Neither, as some Israelis charge, does promoting integration like that seen in Neve Shalom mean a loss of identity or assimilation either, Ranin adds.
"We know our identity, we know what religion we practice, and we know our traditions and cultures," she said.
"A lot of people think that: ’Ok, you live in this village, and you forget who you are, you forget your identity, and everything is beautiful, you live happily ever after,’ but it’s not like that at all.
"We all know where we came from - we all know our history, our traditions, our culture, our religion.
"We practise religion freely - but at the same time, we are brought up in a way that doesn’t have to contradict with being part of a different culture, with different traditions, and a different language and religion. And this is how me and Noam grew up in our village."
Improve communication
Noam and Ranin have, for years, worked to try to improve understanding between Israeli’s Jewish community (approximately 80 percent of its six million residents) and its largely impoverished Arab community (20 percent).
Together, the pair have frequently helped to organise workshops bringing Israelis, Palestinians and Israeli Arabs together in a bid to help them understand each other.
It is only through talking, and breaking down prejudices and stereotypes, that the pair believe the conflict will ever be solved.
"The way we grew up makes us see things differently," Noam told the Hendon audience. "So when the media says: ’Where is our partner for peace?’ I say: ’It’s here - just look, and you will find it.’ Sure, we won’t end our sessions signing peace treaties. But we will leave with a much better understanding of each other than ever before.

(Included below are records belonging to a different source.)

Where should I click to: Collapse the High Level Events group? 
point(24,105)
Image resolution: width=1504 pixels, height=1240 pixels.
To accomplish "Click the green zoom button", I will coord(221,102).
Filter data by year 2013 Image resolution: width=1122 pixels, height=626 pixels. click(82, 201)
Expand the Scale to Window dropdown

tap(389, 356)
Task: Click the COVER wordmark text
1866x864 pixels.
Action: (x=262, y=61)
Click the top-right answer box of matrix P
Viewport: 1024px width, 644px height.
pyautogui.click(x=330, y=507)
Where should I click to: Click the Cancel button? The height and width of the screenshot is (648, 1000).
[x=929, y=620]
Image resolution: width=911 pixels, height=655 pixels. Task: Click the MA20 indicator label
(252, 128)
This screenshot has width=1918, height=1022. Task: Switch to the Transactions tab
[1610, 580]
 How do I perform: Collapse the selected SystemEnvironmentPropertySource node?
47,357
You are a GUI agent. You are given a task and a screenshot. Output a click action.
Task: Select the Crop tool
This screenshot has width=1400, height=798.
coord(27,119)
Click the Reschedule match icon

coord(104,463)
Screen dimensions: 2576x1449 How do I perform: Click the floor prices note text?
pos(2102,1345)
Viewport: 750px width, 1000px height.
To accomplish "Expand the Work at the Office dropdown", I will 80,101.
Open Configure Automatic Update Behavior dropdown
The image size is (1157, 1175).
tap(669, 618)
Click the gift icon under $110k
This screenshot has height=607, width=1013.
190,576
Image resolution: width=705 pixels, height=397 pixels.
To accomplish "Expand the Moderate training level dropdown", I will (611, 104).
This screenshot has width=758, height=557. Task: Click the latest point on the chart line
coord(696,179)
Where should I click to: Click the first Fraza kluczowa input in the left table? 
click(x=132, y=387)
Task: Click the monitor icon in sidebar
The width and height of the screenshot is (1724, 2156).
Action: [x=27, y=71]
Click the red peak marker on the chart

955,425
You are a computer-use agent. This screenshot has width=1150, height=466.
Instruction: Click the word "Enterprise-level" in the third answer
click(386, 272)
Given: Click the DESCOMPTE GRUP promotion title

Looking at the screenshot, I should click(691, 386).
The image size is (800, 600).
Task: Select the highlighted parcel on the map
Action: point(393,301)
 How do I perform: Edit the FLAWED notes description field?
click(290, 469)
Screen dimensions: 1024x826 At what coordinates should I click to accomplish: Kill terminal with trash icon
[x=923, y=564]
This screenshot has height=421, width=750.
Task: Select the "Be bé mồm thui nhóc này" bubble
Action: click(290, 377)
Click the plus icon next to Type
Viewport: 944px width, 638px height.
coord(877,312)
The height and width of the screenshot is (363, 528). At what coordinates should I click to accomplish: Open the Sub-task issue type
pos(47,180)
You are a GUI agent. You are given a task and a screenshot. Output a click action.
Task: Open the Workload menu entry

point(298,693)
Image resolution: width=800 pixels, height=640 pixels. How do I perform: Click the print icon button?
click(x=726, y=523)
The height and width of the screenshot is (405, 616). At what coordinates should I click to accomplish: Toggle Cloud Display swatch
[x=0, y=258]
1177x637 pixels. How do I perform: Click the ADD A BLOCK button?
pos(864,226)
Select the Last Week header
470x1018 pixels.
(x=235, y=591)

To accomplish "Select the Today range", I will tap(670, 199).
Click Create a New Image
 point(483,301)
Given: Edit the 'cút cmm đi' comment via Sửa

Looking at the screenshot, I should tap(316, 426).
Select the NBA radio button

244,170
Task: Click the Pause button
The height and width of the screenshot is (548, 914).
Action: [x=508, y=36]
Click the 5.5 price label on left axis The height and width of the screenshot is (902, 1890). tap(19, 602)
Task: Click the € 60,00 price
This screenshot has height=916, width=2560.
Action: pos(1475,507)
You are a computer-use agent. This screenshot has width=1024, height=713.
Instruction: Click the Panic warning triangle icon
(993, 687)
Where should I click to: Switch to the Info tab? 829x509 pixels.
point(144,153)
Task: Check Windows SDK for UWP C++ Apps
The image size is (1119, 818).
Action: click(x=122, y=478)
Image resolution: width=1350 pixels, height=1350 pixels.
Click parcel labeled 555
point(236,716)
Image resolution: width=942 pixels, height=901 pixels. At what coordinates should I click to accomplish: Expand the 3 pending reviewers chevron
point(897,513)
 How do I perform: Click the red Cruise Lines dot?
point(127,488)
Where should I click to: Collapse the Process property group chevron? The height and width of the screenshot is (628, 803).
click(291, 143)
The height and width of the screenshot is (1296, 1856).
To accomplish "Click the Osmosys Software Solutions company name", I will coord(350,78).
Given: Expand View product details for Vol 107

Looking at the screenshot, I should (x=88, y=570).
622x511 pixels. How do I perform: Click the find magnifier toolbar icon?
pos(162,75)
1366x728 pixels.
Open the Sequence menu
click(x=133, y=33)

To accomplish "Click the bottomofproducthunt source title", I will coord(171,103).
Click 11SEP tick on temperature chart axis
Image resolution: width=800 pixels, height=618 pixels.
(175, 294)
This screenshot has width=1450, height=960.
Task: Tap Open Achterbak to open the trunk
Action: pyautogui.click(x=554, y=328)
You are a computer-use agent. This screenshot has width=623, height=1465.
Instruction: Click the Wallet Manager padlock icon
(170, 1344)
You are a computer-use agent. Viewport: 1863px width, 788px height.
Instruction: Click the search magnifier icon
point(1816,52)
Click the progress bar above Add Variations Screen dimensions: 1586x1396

"And we are young - we are the future decision-makers. Talking and understanding is everything."
While Noam and Ranin believe their tour is vital to promote a better understanding of Israel’s most unique community, it also serves another purpose - raising vital foreign cash for Neve Shalom.
To that end, the pair have endured the kind of punishing lecture circuit which would come straight out of most public speakers’ worst nightmares.
In the last seven days, they have already had high-profile speeches to give in front of liberal and reform Jewish denominations, Amnesty International UK, numerous schools, both state-run and private, the School of African and Oriental Studies, a church, and have also done interviews with regional and local newspapers as well as the BBC. In the coming week, they still have dates with schools in both London and Oxford, another church, and even a reception at the House of Lords.
The funding and publicity drive is crucial because the Israeli Government "hates us," Ranin tells the Hendon audience, and provides little financial help to improve infrastructure.
"But in a way, I like that," she adds.
"It only convinces me even more that we’re right, and we have to carry on doing what we’re doing."